Joy Osmanski read the audiobook. I listened to her narrate What the Spell prior to this book but I didn’t even recognize her voice this time around. Osmanski captures the essence of Sloane and her voice sounds like a teen. Her pace is good, and I had no trouble telling the characters apart. When I wasn’t listening to this audiobook I was thinking about it and wanting to get back to it. There is some trickiness in the storytelling with flashbacks and mind games and Osmanski handles that well and brings the reader along for the ride. So in terms of the unique nature of the book, the audio format enhances the reading experience, but I’m curious to see how it compares in print.
At the end of the audiobook there’s a bonus interview with Suzanne Young and she discusses how she came up with the story and teases the next book. There is one more book in the series, and I think it’s considered a companion book.

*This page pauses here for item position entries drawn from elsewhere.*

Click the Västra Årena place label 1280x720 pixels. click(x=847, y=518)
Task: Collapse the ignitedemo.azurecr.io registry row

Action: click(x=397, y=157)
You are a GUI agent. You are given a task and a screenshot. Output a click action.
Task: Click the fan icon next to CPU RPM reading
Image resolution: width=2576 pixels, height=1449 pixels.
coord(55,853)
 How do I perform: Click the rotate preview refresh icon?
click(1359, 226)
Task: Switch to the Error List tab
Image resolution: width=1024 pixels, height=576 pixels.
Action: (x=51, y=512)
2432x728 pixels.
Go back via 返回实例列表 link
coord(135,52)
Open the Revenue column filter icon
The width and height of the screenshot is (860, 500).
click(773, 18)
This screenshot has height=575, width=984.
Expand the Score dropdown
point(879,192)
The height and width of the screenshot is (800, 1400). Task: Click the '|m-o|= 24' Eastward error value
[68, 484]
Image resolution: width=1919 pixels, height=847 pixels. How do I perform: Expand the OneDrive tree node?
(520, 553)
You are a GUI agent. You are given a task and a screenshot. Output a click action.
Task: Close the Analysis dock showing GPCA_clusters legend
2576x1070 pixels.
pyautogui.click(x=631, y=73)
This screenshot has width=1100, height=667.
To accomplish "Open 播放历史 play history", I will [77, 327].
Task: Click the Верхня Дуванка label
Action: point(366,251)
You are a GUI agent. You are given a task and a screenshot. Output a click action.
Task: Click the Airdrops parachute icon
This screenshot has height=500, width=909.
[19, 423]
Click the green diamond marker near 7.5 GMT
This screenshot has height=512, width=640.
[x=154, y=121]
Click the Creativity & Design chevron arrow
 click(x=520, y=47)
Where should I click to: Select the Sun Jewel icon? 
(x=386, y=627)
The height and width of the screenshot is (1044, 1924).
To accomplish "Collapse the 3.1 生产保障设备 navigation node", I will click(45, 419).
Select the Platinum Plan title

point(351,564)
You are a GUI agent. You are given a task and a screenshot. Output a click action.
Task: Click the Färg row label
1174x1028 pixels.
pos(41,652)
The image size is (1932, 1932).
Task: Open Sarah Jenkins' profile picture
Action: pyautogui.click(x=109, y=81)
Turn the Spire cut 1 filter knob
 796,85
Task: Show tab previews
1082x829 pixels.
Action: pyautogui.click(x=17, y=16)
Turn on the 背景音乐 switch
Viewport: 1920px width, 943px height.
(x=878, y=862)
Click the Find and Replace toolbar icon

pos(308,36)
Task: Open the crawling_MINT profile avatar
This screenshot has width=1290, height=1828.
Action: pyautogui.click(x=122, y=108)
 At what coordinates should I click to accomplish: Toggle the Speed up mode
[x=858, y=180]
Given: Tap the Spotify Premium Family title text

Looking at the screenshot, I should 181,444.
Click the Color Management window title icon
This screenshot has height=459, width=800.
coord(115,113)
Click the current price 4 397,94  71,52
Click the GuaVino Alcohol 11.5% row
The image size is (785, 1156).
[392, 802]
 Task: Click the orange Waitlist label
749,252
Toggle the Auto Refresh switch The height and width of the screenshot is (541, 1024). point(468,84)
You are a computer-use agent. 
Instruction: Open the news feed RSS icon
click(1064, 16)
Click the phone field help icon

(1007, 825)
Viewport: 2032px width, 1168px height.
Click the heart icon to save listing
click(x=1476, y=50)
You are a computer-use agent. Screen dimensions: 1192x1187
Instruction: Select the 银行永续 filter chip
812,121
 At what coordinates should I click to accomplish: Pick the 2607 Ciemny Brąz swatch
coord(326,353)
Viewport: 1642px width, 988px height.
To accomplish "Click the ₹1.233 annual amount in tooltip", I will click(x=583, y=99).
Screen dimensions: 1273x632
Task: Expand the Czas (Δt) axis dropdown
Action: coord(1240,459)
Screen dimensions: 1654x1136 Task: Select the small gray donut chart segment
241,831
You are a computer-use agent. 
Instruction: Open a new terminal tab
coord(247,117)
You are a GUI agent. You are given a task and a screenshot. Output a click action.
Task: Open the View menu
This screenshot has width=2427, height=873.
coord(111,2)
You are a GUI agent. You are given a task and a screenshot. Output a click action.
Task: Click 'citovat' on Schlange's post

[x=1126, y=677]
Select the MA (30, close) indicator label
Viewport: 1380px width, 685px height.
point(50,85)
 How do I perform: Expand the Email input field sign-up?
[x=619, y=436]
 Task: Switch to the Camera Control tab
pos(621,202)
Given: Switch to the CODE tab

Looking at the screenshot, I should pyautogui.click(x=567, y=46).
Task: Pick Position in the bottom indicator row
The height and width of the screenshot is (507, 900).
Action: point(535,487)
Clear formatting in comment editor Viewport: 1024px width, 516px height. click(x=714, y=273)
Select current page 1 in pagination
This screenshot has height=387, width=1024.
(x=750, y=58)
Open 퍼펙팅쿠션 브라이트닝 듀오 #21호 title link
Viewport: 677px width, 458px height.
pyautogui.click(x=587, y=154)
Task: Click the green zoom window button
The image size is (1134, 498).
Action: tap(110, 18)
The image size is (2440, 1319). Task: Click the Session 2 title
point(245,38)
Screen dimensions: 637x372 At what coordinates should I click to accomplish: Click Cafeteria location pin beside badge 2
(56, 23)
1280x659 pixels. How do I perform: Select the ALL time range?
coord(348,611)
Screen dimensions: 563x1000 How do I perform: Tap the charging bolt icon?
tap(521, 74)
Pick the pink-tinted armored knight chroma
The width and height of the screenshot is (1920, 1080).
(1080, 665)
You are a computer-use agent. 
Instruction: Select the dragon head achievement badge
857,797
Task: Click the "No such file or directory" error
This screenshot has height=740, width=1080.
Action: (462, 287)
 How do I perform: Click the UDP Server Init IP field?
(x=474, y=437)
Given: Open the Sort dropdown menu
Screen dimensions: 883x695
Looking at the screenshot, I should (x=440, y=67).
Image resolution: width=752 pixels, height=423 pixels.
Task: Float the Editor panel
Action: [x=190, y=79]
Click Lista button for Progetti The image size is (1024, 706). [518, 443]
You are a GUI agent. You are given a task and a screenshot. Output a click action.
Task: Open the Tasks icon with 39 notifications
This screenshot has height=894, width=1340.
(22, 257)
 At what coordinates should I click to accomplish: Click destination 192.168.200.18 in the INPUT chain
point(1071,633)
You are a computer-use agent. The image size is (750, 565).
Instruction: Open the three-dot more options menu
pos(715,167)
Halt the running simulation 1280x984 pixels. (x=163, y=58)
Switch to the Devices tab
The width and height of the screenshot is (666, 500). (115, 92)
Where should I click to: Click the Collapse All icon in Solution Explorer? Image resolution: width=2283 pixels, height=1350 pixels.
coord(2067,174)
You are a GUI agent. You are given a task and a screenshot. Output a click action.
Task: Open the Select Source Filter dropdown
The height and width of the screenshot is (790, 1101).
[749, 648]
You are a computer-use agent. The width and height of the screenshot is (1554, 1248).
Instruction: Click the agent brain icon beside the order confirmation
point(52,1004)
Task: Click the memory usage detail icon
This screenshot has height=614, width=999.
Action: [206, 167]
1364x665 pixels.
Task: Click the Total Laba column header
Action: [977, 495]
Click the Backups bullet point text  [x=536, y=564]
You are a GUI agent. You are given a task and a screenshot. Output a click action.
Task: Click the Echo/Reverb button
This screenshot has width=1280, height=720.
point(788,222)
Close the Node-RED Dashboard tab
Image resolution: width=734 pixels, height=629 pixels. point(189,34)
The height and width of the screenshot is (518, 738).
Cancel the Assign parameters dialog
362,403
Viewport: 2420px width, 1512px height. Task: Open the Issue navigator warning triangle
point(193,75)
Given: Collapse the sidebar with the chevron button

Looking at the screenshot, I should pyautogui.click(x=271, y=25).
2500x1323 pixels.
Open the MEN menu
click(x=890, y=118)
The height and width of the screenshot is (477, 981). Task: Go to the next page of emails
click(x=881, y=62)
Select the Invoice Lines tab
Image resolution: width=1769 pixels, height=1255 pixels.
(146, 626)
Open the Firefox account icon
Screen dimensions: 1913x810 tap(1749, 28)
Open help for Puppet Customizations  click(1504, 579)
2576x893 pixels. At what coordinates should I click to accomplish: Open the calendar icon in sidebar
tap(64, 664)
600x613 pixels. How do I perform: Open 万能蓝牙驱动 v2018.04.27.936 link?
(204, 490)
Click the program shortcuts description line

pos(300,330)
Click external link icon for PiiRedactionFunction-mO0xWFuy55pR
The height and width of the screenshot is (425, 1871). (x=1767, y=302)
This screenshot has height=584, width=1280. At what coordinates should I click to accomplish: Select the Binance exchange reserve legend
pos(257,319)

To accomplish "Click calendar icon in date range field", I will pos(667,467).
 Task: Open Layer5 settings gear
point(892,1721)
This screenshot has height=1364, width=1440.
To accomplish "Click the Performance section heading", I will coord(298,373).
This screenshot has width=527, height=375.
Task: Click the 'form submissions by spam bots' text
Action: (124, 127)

The ending does make me excited to see what happens next, though the book works pretty well on its own too.
I think The Program will appeal to readers who like romantic dystopia like Delirium or Matched. For what it’s worth, I’m more into contemporary these days and I did get more of a contemporary vibe in this one than sci-fi/dystopia, and the author considers it to be alternate reality in fact. The Program is a book I wanted to talk about immediately after I finished it, so I think it would make for a good book club discussion. The book illustrates depression quite well, while not being depressing if that makes sense. It also strikes a hopeful note and I’m interested to see where Young takes it next.